The case stems from a 2021 complaint by former employee Janneke Parrish, who claims she was fired for leading workplace activism efforts. Parrish’s lawyer said Apple’s actions were unlawful and violated workers’ rights to protest discrimination. If a settlement isn’t reached, a hearing will be held in February 2024.

RBI highlights risks of AI in banking and private credit markets

The increasing use of AI and machine learning in financial services globally could lead to financial stability risks, according to the Governor of the Reserve Bank of India (RBI), Shaktikanta Das. Speaking at an event in New Delhi, Das cautioned that the reliance on a small number of technology providers could lead to concentration risks in the sector.

Disruptions or failures in these AI-driven systems could trigger cascading effects throughout the financial industry, amplifying systemic risks, Das warned. In India, financial institutions are already employing AI to improve customer experience, reduce operational costs, and enhance risk management through services like chatbots and personalised banking.

However, AI adoption comes with vulnerabilities, including increased exposure to cyber attacks and data breaches. Das also raised concerns about the ‘opacity’ of AI algorithms, which makes them difficult to audit and could lead to unpredictable market consequences.

Das further emphasised the risks posed by the rapid growth of private credit markets, which operate with limited regulation. He warned that these markets have not been tested under economic downturns, presenting potential challenges to financial stability.

Privacy concerns rise as UK plans digital currency pilot

The UK is set to launch a Central Bank Digital Currency (CBDC) pilot in 2025, but critics are sounding alarms over privacy concerns. While the Bank of England promises to modernise the financial system, experts, including Big Brother Watch, question whether enough has been done to protect citizens’ freedoms.
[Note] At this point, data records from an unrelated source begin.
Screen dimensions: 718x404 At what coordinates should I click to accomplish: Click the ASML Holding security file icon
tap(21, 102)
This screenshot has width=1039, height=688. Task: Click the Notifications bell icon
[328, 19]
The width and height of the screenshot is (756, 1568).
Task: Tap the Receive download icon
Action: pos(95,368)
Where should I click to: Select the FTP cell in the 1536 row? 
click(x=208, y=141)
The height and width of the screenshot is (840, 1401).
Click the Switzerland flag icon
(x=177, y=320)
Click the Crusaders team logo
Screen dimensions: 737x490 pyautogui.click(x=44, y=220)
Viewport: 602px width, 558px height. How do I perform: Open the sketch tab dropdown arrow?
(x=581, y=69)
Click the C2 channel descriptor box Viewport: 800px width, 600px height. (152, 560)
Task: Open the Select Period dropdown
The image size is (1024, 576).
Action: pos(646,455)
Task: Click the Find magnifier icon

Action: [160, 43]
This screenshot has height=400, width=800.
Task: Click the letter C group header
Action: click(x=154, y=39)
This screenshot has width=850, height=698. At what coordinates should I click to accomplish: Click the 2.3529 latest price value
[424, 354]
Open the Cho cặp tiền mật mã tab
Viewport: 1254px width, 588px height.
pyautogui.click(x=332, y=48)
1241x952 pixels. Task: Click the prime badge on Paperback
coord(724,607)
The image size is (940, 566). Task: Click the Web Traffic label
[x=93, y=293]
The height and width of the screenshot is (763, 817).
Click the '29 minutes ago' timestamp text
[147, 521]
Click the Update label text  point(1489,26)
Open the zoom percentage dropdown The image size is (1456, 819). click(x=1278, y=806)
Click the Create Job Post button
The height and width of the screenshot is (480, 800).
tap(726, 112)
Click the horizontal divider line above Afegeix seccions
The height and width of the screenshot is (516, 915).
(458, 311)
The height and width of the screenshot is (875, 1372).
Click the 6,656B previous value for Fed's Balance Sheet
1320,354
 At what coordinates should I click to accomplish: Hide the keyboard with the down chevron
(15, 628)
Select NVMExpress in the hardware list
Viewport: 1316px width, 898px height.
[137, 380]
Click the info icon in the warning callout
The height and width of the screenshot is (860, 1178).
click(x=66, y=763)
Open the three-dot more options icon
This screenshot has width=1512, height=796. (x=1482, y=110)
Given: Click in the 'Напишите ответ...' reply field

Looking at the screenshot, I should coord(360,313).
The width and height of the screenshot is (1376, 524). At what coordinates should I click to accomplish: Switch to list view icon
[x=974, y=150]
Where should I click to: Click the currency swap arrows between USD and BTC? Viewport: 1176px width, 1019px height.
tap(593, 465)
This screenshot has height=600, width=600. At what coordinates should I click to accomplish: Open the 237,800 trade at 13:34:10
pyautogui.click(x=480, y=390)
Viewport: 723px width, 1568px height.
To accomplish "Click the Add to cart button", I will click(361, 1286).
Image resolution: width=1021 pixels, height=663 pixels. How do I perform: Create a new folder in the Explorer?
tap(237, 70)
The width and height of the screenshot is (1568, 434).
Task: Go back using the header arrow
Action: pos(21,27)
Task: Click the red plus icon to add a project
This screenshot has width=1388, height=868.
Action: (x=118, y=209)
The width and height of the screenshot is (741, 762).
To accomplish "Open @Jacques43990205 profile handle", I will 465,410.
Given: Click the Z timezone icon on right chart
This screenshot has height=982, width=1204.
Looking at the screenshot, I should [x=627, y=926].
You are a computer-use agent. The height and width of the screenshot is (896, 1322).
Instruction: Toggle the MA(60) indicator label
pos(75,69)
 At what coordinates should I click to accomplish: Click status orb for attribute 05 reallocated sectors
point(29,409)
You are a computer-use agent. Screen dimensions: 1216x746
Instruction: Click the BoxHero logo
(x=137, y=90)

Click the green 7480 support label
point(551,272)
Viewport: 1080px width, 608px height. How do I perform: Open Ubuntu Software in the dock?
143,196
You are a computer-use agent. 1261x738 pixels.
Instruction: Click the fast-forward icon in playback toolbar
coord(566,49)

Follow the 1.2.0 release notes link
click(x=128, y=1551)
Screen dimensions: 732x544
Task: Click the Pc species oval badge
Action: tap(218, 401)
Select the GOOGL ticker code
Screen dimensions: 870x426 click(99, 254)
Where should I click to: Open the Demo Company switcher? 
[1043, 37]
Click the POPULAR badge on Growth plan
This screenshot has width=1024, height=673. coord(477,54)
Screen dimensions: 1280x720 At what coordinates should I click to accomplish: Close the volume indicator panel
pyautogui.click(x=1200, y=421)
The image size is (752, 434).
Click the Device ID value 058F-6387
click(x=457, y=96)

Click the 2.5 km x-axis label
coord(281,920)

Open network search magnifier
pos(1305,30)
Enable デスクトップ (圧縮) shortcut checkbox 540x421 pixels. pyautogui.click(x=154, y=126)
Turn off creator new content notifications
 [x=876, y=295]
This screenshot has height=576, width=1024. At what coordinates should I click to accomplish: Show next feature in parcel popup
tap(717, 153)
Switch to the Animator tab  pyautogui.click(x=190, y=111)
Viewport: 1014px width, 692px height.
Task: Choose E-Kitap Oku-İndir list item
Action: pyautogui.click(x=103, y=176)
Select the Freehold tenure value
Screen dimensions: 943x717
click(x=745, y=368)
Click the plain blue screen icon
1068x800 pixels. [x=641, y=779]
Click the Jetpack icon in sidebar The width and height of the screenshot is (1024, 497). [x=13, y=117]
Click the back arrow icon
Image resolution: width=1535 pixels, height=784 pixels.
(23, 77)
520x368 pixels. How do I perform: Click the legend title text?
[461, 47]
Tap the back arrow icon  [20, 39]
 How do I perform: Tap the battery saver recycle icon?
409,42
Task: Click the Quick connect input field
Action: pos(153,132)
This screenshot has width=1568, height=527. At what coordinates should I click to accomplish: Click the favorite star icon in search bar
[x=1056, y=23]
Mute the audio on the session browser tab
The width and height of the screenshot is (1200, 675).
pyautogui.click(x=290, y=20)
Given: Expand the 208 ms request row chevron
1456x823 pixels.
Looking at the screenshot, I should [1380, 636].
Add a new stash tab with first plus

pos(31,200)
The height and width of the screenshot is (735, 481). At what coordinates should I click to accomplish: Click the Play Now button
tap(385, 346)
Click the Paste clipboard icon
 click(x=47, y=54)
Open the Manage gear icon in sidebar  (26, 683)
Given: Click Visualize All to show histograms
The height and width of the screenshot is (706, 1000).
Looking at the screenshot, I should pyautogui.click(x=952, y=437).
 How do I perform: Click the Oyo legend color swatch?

Susanna Copson, legal and Policy Officer at Big Brother Watch, argues that the case for a CBDC remains unclear, especially with risks to privacy and equality. She warns that a digital pound without anonymity could lead to government overreach, turning the currency into what she describes as a ‘digital spy coin.’

As awareness remains low, organisations like Big Brother Watch push for public participation in government consultations. They urge citizens to contact their MPs and engage in discussions to protect their freedoms in the face of this looming digital shift.

Hacker demands ransom from India’s largest health insurer after data leak

Star Health, India‘s largest health insurer, has revealed it received a $68,000 ransom demand following a data breach that exposed customer details, including medical records. The cyberhacker used Telegram chatbots and a website to leak sensitive information, leading to significant reputational damage and a drop in the company’s stock value.

The hacker, who made the ransom demand in August, sent the request to Star Health’s managing director and CEO. While the company has launched an internal investigation, it also faces allegations that its chief security officer was involved in the data leak, although no evidence of wrongdoing has been found so far.

Star Health has taken legal action against both the hacker and Telegram, which has not permanently banned the accounts linked to the hacker. The company has sought help from Indian cybersecurity authorities to identify the individual behind the attack.

Telegram has not responded to requests for comment but previously removed the chatbots linked to the hack after Reuters brought them to its attention. The investigation continues as Star Health works to contain the damage from the breach.